100°F, as well. You try to suggest there's something more objective than just "it's a hot temperature" but there's really nothing more to it than that. Sure, the termperature at which water boils is not useful for weather, but the fact that fahrenheit makes 100 technically achieveable doesn't suggest any actual benefit to me other than "100 is a nice round number". Well, so is 10 and so is 1000 but those aren't special and that doesn't matter either.
Yeah and grass is also often green
What are you trying to say here? Lol
They're no better or no worse. Just arbitrary systems. The best one is the one you're used to. It's why QWERTY is still number one.
No, not really. And the fact that you need these long-winded explanations to justify the system may be an indication that it isn't as intuitive as you think.
So this just seems like a last minute correction of a flawed system. Why not just use Y/M/D?
Tbh, my preferred date format is ddmmmyyyy
But your thread title says the USA version of M/d/y is better. Has your view changed?
Mmddyy is better than ddmmyy. But I prefer ddmmmyyyy because its easy for anyone to understand regardless of preference.
Doesn't that make ddmmyyyy better by default if anyone can understand it regardless of preference?
Ddmmmyyyy as in 18 DEC 2025.
A foot is bigger than an average foot. This is especially true if you're a woman, at which point it is completely arbitrary and has no connection to your body anymore. An inch is even more arbitrary.
A meter is a big step for any purpose that does not require precision, which also allows you to easily do rough measurements by just walking in big steps.
Yeah, and they're all in calculator range anyways. We have those in our pockets now. All the time.
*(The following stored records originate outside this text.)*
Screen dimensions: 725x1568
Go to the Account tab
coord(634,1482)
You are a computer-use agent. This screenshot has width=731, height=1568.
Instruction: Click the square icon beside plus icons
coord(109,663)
Meanwhile 10 is the base of our numeric system, and allows trivial conversion over orders of magnitude.
This is literally just what you're used to. There is no other factor to this. The beginning and end of "what it feels to a human" according to you are 100% arbitrary. At least celsius tells you when you need to be concerned about slipping on ice.
Let us not adjust everything for someone not smart enough to keep track of dates on documents. If you're concerned about sorting, we should switch to ISO standard, which goes year-month-date, at least that has some utility in file sorting. Beyond that, putting things in order is perfectly sensible.
I feel like you’re just making up reasons that the Imperial system is better.
Celsius is a far more ‘human’ scale as most humans only care about two temperatures: the temperature water boils and the temperature water freezes. You care about water boiling for cooking stuff, freezing for weather stuff. Its much easier to remember 0 and 100 then it is 32 and 212. Additionally, as somebody from the Northern US there is a drastic difference between a -4 degrees F with and without wind chill. The temperature is more of a risk factor, but the wind chill is also an equally important risk factor.
Humans recognize everything as relative. If you know a scale, regardless of what markers were used as a baseline, it will be equally useful to you.
What you said is only relateable for people who grew up with the imperial system.
Your argument is essentially like "English is the best langauge for humans. When I speak Spanish I always have to translate in my head from English. With English I can just naturally speak."